• Supplied records:
※ ※ ※

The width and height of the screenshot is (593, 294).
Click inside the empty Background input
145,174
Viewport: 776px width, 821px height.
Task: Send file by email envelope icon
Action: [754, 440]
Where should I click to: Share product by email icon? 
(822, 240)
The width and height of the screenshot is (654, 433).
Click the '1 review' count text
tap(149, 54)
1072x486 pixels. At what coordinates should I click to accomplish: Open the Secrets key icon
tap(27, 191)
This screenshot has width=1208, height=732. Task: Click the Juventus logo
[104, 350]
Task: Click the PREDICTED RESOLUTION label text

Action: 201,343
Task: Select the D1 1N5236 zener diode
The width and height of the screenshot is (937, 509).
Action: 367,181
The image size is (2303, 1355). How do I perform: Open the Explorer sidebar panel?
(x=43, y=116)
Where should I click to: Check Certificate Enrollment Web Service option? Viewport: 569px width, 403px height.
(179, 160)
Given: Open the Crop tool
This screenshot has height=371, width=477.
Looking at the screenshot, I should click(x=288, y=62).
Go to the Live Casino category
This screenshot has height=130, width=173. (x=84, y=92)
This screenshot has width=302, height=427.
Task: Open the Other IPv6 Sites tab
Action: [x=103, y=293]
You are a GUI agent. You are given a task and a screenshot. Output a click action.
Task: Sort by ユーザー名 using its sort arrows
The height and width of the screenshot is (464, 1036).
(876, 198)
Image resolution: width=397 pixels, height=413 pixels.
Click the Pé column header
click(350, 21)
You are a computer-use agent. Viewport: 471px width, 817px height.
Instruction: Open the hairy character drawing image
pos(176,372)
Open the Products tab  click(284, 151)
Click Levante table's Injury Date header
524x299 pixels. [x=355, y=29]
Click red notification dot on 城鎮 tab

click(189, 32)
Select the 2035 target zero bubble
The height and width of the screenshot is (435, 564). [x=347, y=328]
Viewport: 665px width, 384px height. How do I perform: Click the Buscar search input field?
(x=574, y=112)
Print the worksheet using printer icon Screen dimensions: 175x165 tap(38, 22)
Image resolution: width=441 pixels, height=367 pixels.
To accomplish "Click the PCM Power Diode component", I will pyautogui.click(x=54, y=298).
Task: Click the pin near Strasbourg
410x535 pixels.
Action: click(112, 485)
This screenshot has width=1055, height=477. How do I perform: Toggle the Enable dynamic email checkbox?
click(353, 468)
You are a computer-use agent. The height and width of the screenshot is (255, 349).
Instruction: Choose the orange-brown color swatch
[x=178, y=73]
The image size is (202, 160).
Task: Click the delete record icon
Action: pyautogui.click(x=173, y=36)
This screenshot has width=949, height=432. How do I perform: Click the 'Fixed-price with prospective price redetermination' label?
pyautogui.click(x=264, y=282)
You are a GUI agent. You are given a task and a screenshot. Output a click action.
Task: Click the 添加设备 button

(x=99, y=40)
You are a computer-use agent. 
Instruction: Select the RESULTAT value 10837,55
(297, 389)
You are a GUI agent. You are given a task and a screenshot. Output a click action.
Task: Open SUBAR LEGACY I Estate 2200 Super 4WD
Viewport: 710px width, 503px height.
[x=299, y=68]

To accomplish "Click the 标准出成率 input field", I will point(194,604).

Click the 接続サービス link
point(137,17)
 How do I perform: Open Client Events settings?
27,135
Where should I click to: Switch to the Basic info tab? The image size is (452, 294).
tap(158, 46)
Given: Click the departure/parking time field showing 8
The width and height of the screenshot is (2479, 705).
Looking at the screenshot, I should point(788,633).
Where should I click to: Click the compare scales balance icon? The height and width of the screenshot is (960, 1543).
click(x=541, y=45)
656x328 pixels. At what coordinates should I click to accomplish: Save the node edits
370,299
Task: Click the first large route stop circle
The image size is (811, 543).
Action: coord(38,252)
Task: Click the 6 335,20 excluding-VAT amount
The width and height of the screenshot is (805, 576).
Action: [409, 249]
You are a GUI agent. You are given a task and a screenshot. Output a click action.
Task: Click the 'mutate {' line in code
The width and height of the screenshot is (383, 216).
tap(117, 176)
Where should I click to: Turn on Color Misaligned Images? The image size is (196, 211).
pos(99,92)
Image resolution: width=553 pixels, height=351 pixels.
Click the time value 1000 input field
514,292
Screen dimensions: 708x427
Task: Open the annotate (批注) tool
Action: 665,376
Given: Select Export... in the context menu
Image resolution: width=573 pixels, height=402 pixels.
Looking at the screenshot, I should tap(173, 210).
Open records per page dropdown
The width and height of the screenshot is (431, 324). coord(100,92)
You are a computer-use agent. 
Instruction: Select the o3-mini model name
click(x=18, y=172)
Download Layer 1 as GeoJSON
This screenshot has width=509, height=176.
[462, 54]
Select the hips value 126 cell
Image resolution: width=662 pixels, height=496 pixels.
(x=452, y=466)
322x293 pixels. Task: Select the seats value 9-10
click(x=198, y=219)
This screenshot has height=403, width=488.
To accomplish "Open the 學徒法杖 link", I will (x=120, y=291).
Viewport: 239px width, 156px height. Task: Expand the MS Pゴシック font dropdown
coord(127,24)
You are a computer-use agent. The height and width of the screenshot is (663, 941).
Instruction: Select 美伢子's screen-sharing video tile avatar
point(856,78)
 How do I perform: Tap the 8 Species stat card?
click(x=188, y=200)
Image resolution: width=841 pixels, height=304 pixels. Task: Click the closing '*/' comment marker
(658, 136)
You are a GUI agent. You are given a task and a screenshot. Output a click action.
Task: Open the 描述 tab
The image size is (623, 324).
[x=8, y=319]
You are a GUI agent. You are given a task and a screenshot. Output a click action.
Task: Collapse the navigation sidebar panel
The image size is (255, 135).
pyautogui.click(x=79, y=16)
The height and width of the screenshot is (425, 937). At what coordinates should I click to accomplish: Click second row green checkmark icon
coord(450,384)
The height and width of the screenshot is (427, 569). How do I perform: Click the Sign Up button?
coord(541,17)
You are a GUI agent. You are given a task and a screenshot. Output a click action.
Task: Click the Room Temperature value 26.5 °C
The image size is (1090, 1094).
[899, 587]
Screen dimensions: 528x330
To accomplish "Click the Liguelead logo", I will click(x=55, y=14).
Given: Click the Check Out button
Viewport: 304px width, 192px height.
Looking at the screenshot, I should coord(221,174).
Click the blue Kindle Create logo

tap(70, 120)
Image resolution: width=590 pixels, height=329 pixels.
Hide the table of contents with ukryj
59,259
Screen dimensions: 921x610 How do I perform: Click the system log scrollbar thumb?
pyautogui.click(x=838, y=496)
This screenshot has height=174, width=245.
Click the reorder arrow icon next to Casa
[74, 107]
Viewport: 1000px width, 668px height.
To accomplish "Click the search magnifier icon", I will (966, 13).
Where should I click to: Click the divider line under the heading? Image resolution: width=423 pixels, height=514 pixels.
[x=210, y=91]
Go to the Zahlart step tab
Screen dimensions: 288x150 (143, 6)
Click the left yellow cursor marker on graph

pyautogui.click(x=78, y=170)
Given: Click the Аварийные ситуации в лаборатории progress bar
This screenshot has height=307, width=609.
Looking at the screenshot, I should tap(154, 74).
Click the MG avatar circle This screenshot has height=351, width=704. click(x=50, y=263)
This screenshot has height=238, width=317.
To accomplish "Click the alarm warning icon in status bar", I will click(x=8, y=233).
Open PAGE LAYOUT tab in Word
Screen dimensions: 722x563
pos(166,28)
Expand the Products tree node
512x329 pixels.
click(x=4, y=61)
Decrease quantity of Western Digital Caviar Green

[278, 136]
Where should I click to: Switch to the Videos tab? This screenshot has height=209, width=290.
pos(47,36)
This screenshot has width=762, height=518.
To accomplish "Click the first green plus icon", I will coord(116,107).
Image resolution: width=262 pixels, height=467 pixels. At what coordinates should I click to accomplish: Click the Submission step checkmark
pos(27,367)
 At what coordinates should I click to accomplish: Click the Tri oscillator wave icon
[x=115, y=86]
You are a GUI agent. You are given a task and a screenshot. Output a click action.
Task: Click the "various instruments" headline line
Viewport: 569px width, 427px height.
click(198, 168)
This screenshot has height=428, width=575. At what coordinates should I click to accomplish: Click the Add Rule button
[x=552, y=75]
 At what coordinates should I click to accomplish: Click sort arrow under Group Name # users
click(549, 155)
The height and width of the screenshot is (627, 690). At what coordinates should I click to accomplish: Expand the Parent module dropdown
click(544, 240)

※ ※ ※

• What you have to do: Copy the lines of the data above exactly as written, beginning with the line containing "Task: Sort by ユーザー名 using its sort arrows" and ending with the line containing "Open the Products", and leave out all other lines.

• Task solution:
Task: Sort by ユーザー名 using its sort arrows
The height and width of the screenshot is (464, 1036).
(876, 198)
Image resolution: width=397 pixels, height=413 pixels.
Click the Pé column header
click(350, 21)
You are a computer-use agent. Viewport: 471px width, 817px height.
Instruction: Open the hairy character drawing image
pos(176,372)
Open the Products tab  click(284, 151)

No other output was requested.